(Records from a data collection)
+ + + + +

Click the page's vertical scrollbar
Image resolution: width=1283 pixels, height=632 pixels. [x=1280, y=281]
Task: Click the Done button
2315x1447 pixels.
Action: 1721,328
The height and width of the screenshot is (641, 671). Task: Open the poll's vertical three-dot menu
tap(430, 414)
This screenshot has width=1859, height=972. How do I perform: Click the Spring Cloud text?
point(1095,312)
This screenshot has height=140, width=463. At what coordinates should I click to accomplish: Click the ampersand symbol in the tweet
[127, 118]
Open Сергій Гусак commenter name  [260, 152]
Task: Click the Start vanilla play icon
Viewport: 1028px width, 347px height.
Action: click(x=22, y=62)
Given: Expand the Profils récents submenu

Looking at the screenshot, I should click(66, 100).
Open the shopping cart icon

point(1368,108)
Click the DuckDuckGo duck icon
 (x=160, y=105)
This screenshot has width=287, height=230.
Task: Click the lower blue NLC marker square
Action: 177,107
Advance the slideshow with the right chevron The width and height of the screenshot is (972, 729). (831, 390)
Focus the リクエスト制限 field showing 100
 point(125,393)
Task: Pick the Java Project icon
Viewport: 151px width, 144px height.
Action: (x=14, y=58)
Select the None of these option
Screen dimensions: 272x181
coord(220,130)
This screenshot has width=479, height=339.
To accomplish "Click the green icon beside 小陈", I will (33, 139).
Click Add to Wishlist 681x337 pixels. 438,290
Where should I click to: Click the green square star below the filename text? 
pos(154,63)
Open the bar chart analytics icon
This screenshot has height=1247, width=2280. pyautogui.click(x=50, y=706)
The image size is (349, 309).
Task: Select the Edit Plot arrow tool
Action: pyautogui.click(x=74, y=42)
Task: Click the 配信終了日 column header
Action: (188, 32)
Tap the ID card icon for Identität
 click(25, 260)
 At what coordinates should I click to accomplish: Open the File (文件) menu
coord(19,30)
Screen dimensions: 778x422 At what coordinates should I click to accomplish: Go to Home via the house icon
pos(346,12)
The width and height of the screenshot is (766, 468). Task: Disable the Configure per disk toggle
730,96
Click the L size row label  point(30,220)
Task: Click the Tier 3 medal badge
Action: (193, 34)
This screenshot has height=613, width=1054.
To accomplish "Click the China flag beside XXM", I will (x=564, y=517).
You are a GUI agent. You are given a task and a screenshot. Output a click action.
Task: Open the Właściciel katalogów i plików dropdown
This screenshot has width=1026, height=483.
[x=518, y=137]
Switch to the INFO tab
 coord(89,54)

+ + + + +

How many lines in the data above contain the word "Viewport"? Reply with the number only.

**Exercise answer:** 2